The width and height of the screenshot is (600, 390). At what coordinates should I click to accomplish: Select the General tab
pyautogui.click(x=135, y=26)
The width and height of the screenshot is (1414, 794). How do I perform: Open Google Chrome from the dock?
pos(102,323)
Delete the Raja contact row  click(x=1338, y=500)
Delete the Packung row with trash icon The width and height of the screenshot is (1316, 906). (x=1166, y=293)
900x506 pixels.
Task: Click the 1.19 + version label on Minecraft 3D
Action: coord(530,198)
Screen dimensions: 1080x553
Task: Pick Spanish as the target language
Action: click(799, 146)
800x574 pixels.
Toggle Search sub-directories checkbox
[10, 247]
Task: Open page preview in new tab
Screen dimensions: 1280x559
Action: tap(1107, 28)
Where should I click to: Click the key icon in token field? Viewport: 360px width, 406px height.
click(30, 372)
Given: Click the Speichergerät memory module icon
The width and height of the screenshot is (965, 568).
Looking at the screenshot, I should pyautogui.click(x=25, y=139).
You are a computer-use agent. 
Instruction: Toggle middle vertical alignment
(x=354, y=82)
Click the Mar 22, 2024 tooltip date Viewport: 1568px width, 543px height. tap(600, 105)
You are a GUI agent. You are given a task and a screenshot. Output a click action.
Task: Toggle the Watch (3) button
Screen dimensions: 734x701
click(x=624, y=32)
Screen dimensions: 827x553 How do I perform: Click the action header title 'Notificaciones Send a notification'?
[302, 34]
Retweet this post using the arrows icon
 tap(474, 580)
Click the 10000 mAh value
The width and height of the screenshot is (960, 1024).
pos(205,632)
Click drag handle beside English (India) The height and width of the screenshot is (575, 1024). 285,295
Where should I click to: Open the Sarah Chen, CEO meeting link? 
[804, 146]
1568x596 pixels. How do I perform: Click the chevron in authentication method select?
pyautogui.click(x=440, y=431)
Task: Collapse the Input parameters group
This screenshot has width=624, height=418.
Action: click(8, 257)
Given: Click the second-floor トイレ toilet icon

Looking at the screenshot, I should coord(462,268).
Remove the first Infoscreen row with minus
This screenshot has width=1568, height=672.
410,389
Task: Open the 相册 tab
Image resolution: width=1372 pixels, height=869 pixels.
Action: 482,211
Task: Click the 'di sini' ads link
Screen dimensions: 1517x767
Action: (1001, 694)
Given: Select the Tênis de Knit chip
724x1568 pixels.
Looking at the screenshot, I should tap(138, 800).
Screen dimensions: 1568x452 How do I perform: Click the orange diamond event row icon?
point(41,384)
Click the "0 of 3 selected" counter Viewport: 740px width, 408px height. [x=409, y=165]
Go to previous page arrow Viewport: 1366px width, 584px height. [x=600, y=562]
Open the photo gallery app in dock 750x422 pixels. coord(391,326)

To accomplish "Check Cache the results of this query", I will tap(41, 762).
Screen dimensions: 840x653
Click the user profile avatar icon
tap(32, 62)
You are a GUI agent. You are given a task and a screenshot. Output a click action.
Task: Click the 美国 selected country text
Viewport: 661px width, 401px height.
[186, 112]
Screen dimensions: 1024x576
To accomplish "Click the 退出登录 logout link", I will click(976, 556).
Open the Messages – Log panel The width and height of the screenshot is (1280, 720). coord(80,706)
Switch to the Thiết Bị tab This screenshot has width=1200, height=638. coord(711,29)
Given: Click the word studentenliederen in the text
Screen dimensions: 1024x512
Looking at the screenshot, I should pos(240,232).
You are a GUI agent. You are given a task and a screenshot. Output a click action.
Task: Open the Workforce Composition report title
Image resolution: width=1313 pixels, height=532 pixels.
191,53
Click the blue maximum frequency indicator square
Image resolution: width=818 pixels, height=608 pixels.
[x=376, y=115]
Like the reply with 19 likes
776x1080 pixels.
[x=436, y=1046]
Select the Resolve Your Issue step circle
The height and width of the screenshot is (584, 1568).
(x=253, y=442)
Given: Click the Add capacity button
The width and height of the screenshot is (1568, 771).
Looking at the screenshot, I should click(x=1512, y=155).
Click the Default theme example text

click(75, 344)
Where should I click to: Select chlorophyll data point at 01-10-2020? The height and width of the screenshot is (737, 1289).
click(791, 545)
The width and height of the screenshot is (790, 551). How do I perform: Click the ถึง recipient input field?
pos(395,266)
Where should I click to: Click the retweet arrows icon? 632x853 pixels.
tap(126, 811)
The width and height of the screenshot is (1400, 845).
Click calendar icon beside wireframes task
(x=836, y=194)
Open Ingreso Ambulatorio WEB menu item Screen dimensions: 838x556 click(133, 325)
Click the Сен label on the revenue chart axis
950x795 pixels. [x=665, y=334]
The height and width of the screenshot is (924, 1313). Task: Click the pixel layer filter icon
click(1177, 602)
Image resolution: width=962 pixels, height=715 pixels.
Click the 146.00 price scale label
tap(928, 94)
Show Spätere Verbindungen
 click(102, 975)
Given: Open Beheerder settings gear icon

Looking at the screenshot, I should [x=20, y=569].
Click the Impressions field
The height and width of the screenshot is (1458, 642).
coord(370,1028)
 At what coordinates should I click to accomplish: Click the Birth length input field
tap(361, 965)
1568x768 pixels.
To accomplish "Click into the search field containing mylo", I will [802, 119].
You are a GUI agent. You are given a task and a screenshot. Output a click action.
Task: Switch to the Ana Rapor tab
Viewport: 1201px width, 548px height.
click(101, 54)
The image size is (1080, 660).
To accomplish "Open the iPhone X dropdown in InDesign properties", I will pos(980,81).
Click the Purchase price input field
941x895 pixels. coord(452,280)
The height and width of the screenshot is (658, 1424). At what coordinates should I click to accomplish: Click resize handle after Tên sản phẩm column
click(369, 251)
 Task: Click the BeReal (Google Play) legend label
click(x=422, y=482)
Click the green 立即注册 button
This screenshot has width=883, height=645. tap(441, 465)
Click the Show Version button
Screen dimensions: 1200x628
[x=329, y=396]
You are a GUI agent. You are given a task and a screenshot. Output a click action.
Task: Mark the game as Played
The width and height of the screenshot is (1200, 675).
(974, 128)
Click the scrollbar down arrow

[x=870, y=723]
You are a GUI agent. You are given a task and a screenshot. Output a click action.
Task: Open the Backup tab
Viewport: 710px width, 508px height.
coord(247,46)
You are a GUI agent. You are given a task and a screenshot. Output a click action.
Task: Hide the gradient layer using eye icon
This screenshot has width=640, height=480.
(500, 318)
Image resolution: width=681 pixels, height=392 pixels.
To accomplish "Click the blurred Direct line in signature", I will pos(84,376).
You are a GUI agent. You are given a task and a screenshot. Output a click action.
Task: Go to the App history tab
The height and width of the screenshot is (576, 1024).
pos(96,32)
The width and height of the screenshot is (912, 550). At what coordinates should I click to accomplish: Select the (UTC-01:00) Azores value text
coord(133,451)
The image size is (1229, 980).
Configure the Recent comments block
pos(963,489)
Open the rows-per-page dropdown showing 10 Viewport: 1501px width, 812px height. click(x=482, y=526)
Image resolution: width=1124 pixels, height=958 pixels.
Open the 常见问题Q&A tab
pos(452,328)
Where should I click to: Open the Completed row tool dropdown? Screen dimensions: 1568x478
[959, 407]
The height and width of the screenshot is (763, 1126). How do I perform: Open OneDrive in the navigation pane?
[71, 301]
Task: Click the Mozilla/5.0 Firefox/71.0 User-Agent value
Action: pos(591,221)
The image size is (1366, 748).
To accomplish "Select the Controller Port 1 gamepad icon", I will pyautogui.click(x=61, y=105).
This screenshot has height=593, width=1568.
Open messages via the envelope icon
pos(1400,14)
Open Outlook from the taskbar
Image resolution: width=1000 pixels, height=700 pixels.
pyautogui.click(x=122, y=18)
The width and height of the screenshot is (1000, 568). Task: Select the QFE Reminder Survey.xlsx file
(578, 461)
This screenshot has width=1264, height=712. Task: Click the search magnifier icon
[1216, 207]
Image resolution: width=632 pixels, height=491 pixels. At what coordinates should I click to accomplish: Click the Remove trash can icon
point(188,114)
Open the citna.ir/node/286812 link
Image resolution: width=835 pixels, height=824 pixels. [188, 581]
+--
■ ABOUT THIS TASK: In the entries above, some lines hold the string "will". Copy each of them.

■ PROBLEM SOLUTION:
To accomplish "Check Cache the results of this query", I will tap(41, 762).
To accomplish "Click the 退出登录 logout link", I will click(976, 556).
To accomplish "Click into the search field containing mylo", I will [802, 119].
To accomplish "Open the iPhone X dropdown in InDesign properties", I will pos(980,81).
To accomplish "Click the blurred Direct line in signature", I will pos(84,376).
To accomplish "Select the Controller Port 1 gamepad icon", I will pyautogui.click(x=61, y=105).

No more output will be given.